[Items from a data source]
*****

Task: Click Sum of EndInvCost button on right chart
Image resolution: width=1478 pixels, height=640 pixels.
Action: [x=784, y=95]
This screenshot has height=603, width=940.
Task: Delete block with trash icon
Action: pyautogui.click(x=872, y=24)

*****

Each of the records is to be written out again exactly.

Task: Click Sum of EndInvCost button on right chart
Image resolution: width=1478 pixels, height=640 pixels.
Action: [x=784, y=95]
This screenshot has height=603, width=940.
Task: Delete block with trash icon
Action: pyautogui.click(x=872, y=24)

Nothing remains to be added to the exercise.